第34回アメリカズカップの議定書(プロトコール)が発表された。日本にはそれほど関係ないかなかと思っていたら、「次はどうなるんだろうか」という会話が日本人セーラーの間でしばしば交わされているという。そこで、アメリカズカップの動向に詳しい西村一広さんに解説をお願いした。ただし、かなり複雑な内容なので、数回に分けてのブログ掲載となる。まずは、プロローグとして2007年のおさらいから。(編集部)

2007年7月3日。スイスのジュネーブ・ヨットクラブ所属のアリンギの勝利で第32回アメリカズカップが終了した。そしてそのわずか2日後、アリンギは素早く第33回アメリカズカップ議定書を発表。しかし、その議定書が発端となって、第33回アメリカズカップは迷走に次ぐ迷走を始めた。

その議定書が発表されるとすぐに、BMWオラクルレーシングをはじめとする複数の挑戦予定チームが、あまりに防衛側有利に作られているその議定書にいっせいに反発した。

それにつづき、挑戦者代表として防衛側から指名されたスペインのヨットクラブが、防衛側が不正に仕立てた、会員さえいない実体のない傀儡(操り人形)ヨットクラブであることが判明した。

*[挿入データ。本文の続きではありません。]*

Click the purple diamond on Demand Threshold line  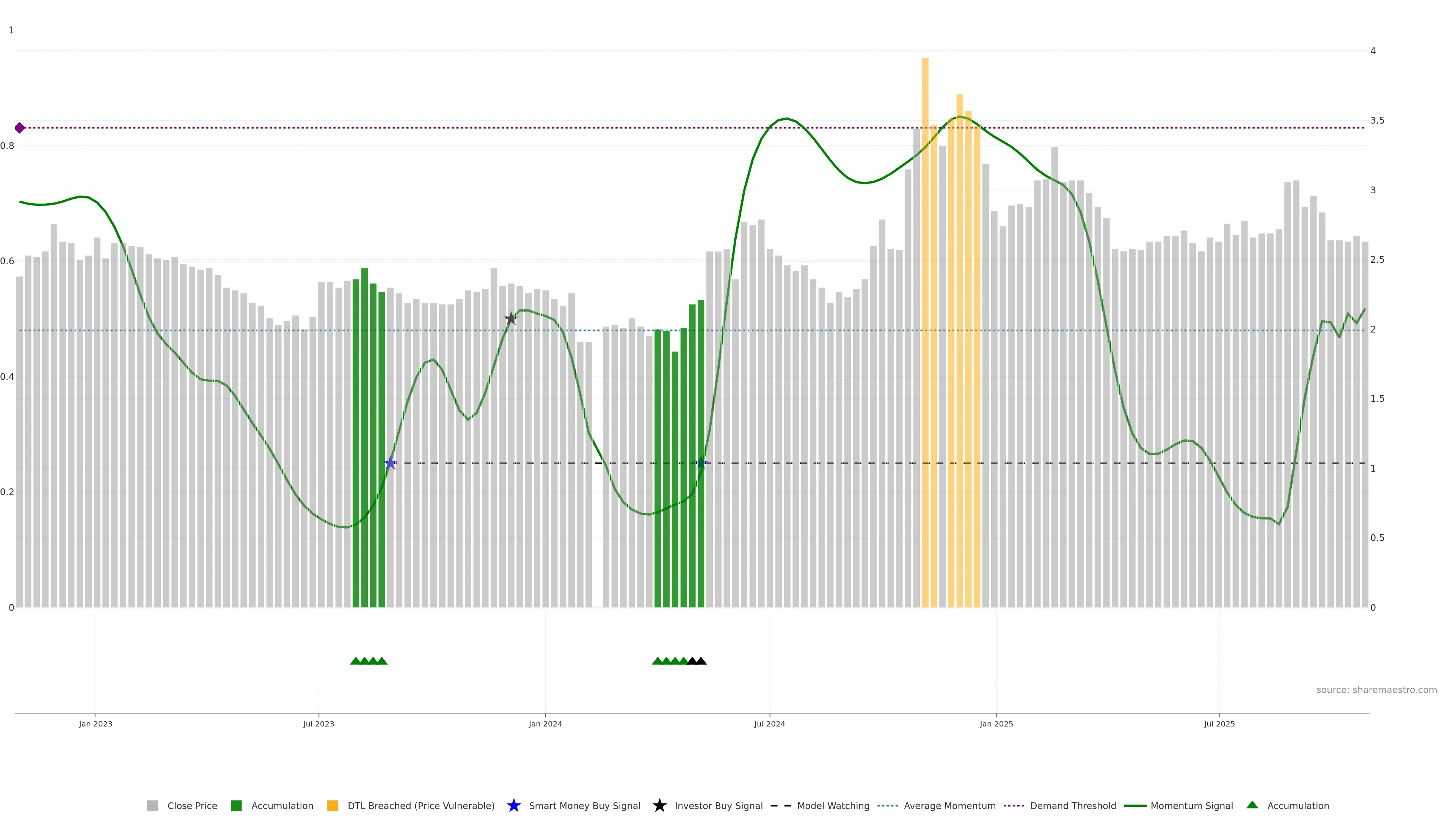click(x=20, y=128)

この辺りから第33回アメリカズカップは2年半にわたる裁判所での混乱に突入したのだったが、今年2010年2月、裁判所から正式に挑戦者代表として認められた米国サンフランシスコのゴールデンゲイト・ヨットクラブが送り出したBMWオラクルレーシングが、圧勝で第33回アメリカズカップを制したのは、ご存知のとおり。

つまり、前回の第33回アメリカズカップの混迷は、あまりに防衛者側に有利で、アンフェアな議定書から始まった。

だから、前回の挑戦者たちの急先鋒になって防衛側と裁判所で徹底的に闘い、2年以上をかけて海上での一騎打ちに持ち込み、そこで正々堂々とアメリカズカップを勝ち取ったゴールデンゲイト・ヨットクラブが、自らで定めた提出期限までに、どのようにフェアな第34回アメリカズカップ議定書を作り上げてくるのかに、挑戦を目論んでいる関係者たちの関心が集まっていた。